Author: Fei TIAN ¹ ; Zhaohui ZHANG ¹ ; Lingyun ZHANG ² ; Min LIU ¹ ; Jinglan LIU ¹ ; Xingguang QU ¹ ; Shengmin GUI ³ ; Xiaoyun XU ¹
Author Information

1. Department of Emergency and Critical Care Medicine, the First College of Clinical Medical Science, Three Gorges University, Yichang Central People's Hospital, Institute of Anesthesia and Critical Care Medicine, Yichang 443003, Hubei, China.
2. Department of Respiratory and Critical Care Medicine, the First College of Clinical Medical Science, Three Gorges University, Yichang Central People's Hospital, Yichang 443003, Hubei, China.
3. Department of Critical Care, Second Clinical Medical College of Three Gorges University, Yichang First People's Hospital, Yichang 443002, Hubei, China.

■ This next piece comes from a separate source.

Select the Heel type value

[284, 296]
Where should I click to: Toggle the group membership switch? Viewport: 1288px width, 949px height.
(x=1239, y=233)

Corresponding author: Zhang Zhaohui, Email: 1540780238@qq.com.
Publication Type:Journal Article
MeSH: Male; Humans; Adult; Gastrointestinal Hemorrhage; Anti-Neutrophil Cytoplasmic Antibody-Associated Vasculitis; Critical Care; Cyclophosphamide; Death
From: Chinese Critical Care Medicine 2023;35(4):431-434
CountryChina
Language:Chinese
Abstract: Anti-neutrophil cytoplasmic antibody-associated vasculitis (AAV) has a wide range of symptoms, and it is difficult for clinicians to make a quick and correct diagnosis. On November 11, 2021, a 36-year-old male patient with AAV was admitted to the emergency and critical care department of Yichang Central People's Hospital. He was admitted to the emergency intensive care unit (EICU) with gastrointestinal symptoms (abdominal pain, black stool) as the main physical signs, and was initially diagnosed as AAV with gastrointestinal hemorrhage (GIH). No bleeding point was found after repeated gastroscopy and colonoscopy. Abdominal emission CT (ECT) showed diffuse hemorrhage in the ileum, ascending colon and transverse colon. Multi-disciplinary consultation in the whole hospital considered the diffuse hemorrhage caused by small vascular lesions in the digestive tract caused by AAV. Pulse therapy with methylprednisolone 1 000 mg/d and immunosuppressive therapy with cyclophosphamide (CTX) 0.2 g/d were administered. The patient's symptoms quickly relieved and transferred out of the EICU. After 17 days of treatment, the patient finally died of massive gastrointestinal bleeding. A systematic review of relevant literatures combined with the case diagnosis and treatment process found that only a minority of AAV patients present with gastrointestinal symptoms as their first symptoms, and patients with GIH were very rare. Such patients had a poor prognosis. This patient delayed the use of induced remission and immunosuppressive agents due to the treatment of gastrointestinal bleeding, which may be the main cause of life-threatening GIH secondary to AAV. Gastrointestinal bleeding is a rare and fatal complication of vasculitis. Timely and effective induction and remission treatment is the key to survival. Whether patients should receive maintenance therapy, the duration of maintenance therapy, and the search for markers of disease diagnosis and treatment response are directions and challenges for further research.